Nessas conversas, garantiu que deseja reconstruir a relação dos Estados Unidos com os palestinos, reconhecendo o "direito" de Israel a se defender.

Blinken afirmou, ainda, que é "possível retomar os esforços para alcançar uma solução de dois Estados", israelense e palestino, a qual foi deixada de lado por Donald Trump.

Nesse mesmo sentido, o ministro britânico das Relações Exteriores, Dominic Raab, destacou em Londres "a urgente necessidade de se fazer progressos reais para um futuro mais positivo para israelenses e palestinos e de romper o ciclo de violência que custou tantas vidas".

De 10 a 21 de maio, 254 palestinos morreram por bombardeios aéreos israelenses na Faixa de Gaza, entre eles combatentes e 66 crianças, segundo as autoridades locais.

Em Israel, o lançamento de foguetes de Gaza matou 12 pessoas, entre elas uma criança, uma adolescente e um soldado, segundo a polícia.

- Potência regional -

Primeiro país árabe a assinar um tratado de paz com Israel em 1979, o Egito mantém relações tanto com Israel quanto com o Hamas, um movimento islamita considerado "terrorista" por Israel, pela União Europeia e pelos Estados Unidos.

Presentes em ambos os lados do conflito, os mediadores egípcios trabalham para consolidar um cessar-fogo que não inclui pré-condições para o fim das hostilidades, nem estabelece algum plano para a reconstrução de Gaza.
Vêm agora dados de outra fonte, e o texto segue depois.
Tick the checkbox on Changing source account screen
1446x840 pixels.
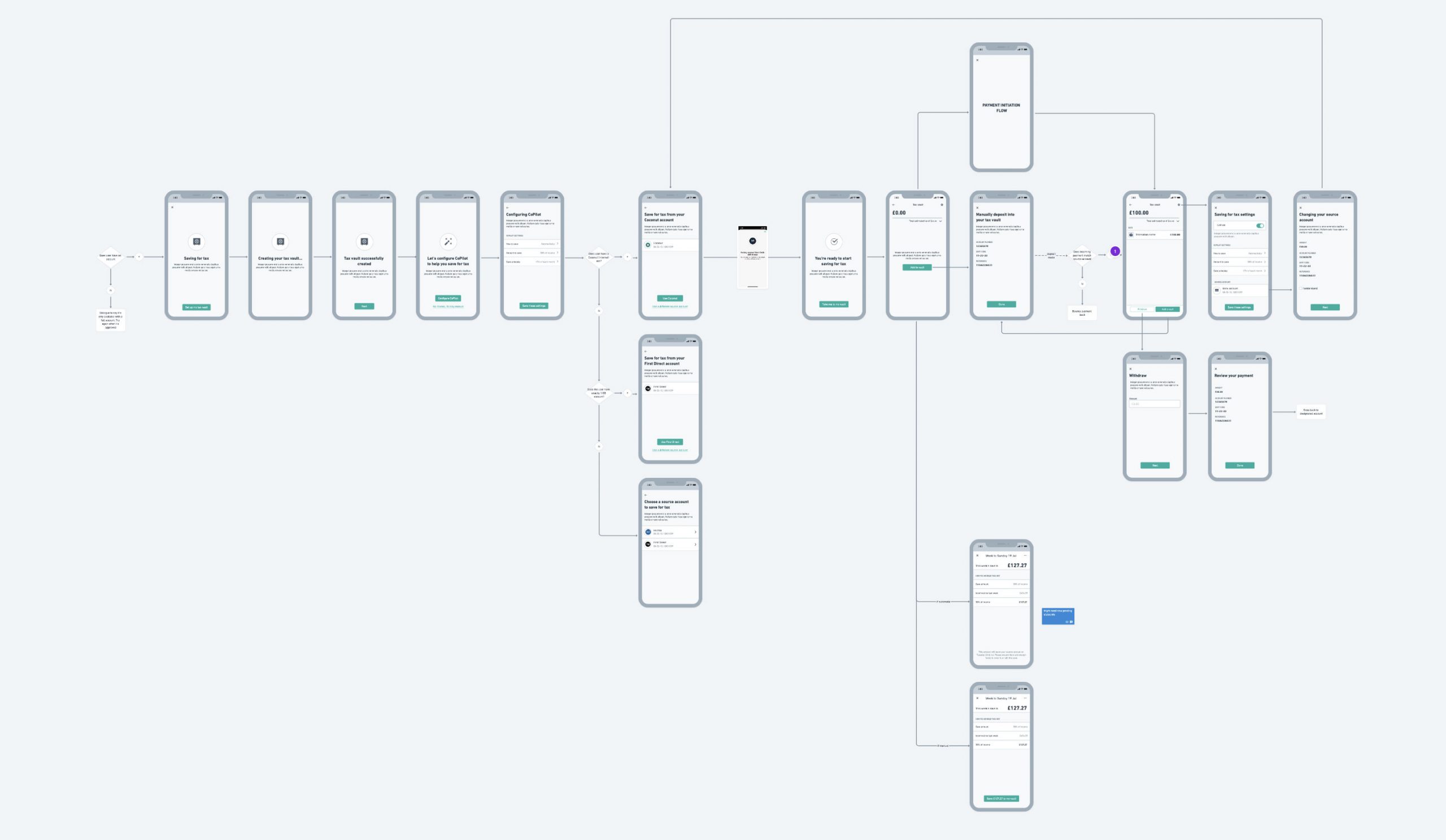click(x=1300, y=289)
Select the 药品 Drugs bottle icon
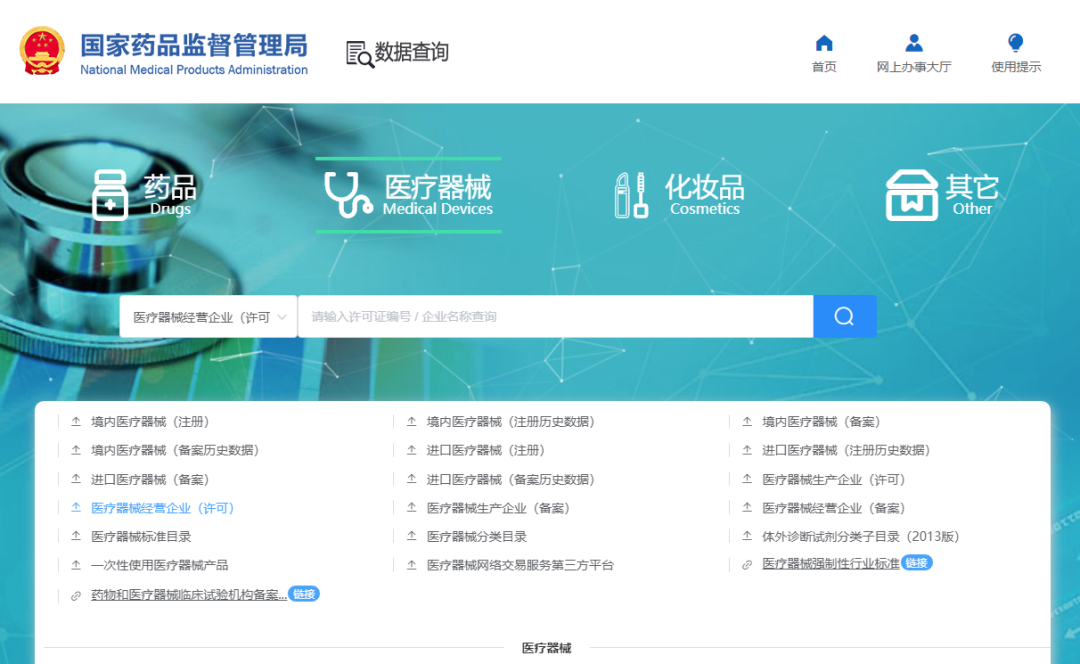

Com sua mediação, o Egito pretende recuperar seu histórico papel regional. O cessar-fogo de sexta-feira é uma vitória diplomática para o governo de Al-Sissi, mais acostumado a receber críticas pela situação dos direitos humanos em seu país.

Na semana passada, o Egito enviou ajuda médica e alimentos para a Faixa de Gaza, por meio da passagem fronteiriça de Rafah. Também prometeu destinar US$ 500 milhões em ajuda para a reconstrução de Gaza.